Railroad workers who are injured on the job in Illinois may recover benefits from their employer under the Federal Employers Liability Act, but they must first prove that their employers were liable for their accidents and resulting injuries. There are several elements that the workers must prove in order to hold their employers liable for their injuries. If the employer provided a defective locomotive, the worker may show a breach of duty by the employer under the Locomotive Inspection Act if the worker is able to prove that the employer violated its provisions. FELA injury lawyers handle cases involving FELA alone as well as FELA cases that also intersect with the LIA violations.
Proving Liability Under the FELA
Unlike Illinois workers’ compensation, railroad workers must prove that their employers were negligent in order to recover for their injuries. Railroad companies owe a duty of care to provide their employees with a reasonably safe working environment. If a company fails to do so and an accident and injury results, a worker may be able to hold the railroad liable. There are a number of different duties that railroad companies owe to their employees, including the following:
- To provide a work environment, tools and equipment that are reasonably safe
- To protect workers from intentional harms from others
- To conduct regular inspections to check for hazards
- To enforce all safety regulations and rules
- To provide adequate training
- To avoid using work quotas that are unreasonable
If an employee is able to show that his or her employer violated any one of these duties and that that breach caused his or her injury even in part, then the railroad may be held to be liable. Railroads often try to argue that they did not violate their duties or that the railroad worker was negligent and that the worker’s negligent caused his or her injuries in part or in whole. If a jury finds that both the employer and worker were negligent, the worker’s recovery amount will be reduced by the percentage of fault that is attributed to him or her.
FELA Injury Lawyers: The LIA
Under the Locomotive Inspection Act, railroad companies are only supposed to use locomotives that are safe to operate and that do not have unsafe conditions that could result in personal injury. While the act does not offer a vehicle for a separate cause of action, it does work together with the FELA to make it stronger and to enhance it. Under the LIA, railroads are required to regularly inspect their locomotives, and the locomotives must pass a number of federally prescribed tests. There are many federal regulations that have been passed under the LIA. If a worker can show that his or her employer violated the LIA, then he or she will be able to prove that the employer violated its duty under the FELA and was negligent.

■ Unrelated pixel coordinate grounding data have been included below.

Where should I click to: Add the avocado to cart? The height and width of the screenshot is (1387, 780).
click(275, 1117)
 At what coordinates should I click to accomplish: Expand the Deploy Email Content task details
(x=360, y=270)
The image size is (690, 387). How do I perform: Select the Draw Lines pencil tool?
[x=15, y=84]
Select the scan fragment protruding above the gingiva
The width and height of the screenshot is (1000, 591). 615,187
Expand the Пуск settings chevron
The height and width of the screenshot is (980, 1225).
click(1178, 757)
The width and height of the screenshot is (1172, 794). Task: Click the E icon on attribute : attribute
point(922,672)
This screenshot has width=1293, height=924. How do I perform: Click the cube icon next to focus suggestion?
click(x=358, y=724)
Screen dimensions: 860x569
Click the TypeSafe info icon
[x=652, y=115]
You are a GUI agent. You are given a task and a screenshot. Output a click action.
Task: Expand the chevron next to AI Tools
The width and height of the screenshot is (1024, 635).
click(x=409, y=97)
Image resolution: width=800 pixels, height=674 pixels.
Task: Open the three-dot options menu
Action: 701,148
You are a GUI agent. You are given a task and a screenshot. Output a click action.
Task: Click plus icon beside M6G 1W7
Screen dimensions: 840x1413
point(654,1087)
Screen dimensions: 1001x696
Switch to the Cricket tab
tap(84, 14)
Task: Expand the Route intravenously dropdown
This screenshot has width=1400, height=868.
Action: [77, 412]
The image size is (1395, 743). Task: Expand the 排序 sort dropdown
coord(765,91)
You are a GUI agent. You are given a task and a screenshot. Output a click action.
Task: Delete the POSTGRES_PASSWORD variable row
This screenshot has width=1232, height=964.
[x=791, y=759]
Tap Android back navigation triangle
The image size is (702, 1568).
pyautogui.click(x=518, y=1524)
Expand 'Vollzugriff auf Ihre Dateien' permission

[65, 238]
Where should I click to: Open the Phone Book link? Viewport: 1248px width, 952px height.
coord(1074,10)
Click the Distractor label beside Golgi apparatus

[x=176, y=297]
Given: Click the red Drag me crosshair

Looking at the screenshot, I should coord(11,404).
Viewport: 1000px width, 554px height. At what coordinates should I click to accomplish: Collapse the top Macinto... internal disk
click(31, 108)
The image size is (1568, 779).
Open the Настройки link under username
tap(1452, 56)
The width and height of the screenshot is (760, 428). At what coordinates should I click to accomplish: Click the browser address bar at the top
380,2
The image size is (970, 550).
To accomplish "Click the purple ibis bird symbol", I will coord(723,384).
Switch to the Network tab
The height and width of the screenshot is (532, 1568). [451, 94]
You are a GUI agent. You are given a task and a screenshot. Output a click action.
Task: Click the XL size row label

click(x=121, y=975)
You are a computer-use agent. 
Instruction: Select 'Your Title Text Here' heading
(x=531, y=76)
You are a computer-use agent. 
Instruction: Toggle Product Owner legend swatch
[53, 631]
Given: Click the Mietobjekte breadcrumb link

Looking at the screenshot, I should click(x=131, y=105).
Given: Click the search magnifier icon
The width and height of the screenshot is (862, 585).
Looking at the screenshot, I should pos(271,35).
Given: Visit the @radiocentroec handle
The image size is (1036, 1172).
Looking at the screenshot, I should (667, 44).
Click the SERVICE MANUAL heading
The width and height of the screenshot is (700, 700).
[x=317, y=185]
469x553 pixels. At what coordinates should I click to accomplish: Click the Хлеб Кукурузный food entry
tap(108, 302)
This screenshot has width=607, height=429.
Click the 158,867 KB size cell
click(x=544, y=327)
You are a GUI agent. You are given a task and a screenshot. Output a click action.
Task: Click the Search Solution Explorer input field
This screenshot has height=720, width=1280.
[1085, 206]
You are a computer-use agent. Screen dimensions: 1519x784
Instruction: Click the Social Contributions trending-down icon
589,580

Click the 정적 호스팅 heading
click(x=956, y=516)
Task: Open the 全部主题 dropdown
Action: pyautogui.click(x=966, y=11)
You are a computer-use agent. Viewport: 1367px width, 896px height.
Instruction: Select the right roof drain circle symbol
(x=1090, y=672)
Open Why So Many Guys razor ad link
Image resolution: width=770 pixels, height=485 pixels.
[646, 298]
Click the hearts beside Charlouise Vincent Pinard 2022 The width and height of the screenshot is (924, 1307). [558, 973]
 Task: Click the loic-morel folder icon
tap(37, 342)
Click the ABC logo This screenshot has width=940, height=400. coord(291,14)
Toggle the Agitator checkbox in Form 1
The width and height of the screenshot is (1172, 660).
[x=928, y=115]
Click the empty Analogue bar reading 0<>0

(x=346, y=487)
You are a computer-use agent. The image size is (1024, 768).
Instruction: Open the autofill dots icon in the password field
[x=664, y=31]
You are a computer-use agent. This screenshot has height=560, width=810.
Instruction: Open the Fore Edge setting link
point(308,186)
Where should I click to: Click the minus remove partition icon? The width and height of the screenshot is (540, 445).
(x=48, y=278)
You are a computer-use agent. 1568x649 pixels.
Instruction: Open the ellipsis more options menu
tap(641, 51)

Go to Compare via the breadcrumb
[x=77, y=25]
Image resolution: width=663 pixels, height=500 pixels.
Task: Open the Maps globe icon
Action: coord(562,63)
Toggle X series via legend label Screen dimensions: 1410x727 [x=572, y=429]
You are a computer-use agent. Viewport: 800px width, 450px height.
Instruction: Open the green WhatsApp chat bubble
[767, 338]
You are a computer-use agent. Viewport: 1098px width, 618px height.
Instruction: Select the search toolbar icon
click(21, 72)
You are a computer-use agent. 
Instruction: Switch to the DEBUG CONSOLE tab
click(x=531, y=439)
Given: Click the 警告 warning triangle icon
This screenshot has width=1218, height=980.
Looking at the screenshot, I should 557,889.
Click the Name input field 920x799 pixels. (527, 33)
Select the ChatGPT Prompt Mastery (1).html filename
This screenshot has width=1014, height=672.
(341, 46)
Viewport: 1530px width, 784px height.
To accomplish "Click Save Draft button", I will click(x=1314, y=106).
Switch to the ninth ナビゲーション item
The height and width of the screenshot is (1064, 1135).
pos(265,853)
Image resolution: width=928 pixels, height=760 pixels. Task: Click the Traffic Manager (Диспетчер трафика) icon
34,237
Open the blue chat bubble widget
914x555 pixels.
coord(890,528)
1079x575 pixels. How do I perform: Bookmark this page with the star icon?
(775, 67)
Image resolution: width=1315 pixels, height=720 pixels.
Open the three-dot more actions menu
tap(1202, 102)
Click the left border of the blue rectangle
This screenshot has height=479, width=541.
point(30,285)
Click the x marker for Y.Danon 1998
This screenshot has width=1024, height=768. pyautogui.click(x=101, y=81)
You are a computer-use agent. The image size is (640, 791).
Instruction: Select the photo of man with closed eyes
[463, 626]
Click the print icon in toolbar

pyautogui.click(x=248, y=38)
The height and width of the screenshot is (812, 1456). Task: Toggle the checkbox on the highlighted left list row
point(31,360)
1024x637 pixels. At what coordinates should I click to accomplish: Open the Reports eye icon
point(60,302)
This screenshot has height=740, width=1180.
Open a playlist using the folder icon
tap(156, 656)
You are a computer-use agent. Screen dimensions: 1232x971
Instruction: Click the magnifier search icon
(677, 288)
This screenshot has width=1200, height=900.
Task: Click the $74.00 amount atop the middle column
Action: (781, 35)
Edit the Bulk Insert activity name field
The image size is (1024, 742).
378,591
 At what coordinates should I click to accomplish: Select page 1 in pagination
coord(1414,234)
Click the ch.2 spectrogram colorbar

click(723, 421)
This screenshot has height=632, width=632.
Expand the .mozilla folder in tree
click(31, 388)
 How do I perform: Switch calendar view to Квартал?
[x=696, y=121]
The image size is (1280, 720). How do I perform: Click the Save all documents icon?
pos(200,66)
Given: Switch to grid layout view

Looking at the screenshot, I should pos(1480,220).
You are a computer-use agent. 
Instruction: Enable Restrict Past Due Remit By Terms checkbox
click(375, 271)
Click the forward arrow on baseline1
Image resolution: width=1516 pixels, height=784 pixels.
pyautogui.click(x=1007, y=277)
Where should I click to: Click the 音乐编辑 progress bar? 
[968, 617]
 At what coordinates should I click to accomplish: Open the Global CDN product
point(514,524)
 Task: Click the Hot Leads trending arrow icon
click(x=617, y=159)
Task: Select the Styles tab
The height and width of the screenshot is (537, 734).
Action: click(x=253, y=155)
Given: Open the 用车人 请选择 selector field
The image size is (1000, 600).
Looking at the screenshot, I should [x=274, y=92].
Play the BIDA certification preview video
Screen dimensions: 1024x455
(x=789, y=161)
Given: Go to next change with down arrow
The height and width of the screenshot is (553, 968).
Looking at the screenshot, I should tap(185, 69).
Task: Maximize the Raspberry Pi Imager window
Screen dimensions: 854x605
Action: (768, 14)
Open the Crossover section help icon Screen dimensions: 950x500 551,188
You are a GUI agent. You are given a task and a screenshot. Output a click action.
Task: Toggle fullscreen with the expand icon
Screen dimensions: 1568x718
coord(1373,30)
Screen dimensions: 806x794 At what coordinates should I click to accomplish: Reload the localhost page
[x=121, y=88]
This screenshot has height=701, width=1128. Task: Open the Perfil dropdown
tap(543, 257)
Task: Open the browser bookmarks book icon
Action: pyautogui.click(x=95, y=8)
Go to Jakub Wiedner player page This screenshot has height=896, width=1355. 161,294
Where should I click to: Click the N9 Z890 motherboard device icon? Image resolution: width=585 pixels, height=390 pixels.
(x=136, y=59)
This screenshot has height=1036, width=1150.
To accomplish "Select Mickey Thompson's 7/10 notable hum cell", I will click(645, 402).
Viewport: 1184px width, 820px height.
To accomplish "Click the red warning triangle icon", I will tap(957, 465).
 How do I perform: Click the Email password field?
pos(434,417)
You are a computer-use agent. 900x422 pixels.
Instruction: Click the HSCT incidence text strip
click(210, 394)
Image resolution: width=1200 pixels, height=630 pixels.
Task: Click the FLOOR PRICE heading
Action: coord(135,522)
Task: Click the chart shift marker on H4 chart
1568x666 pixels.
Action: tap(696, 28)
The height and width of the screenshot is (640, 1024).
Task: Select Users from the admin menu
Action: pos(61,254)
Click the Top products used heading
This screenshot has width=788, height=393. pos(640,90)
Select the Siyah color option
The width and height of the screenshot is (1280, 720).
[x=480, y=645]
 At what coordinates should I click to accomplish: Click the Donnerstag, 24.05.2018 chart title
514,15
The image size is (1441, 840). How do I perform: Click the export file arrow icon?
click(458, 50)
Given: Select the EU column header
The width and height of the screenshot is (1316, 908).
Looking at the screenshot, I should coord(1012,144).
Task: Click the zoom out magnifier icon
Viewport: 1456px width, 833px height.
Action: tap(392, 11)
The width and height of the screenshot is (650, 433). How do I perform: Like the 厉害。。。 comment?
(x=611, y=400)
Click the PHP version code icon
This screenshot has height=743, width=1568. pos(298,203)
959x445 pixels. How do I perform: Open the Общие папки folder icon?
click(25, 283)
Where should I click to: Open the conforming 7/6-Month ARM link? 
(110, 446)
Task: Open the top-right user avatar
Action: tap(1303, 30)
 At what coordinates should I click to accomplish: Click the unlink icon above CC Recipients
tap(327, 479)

FELA injury lawyers may argue that an employer violated the LIA when an injury accident involved a locomotive.
In Use Requirement Under the LIA
Under the LIA, an employee may show that the railroad either used or allowed a locomotive to be used when it was not safe to be used, could not pass the federal battery of tests or had not been inspected and it was unreasonably safe. Railroad companies may make a number of different arguments under the LIA. In one case in Illinois, the company argued that a locomotive that had been unhooked from a train and left on the main track was not in use as defined under the LIA. In that case, a worker was sent to retrieve the locomotive. When he was boarding it, he slipped on some loose gravel and severely injured his knee. The locomotive had been unhooked because it had communication problems with the front locomotive on the train to which it had been previously attached.
Courts consider a number of factors when they determine whether or not a locomotive was in use at the time of an accident. They look at where the locomotive was at, whether it was in the repair and maintenance station or on the tracks, whether the locomotive was being moved in order to repair it or to allow it to depart and what the injured worker was doing at the time of the accident. In the man’s case, the court found that the locomotive was in use under the LIA and that the communication problem was a violation of the act, allowing the plaintiff’s FELA case to move forward.
Proving liability under the Federal Employers’ Liability Act may involve complex arguments and an intersection of various federal laws. FELA injury lawyers often work with a number of different laws when they are building their clients’ cases in order to help them recover by proving that the railroads were liable.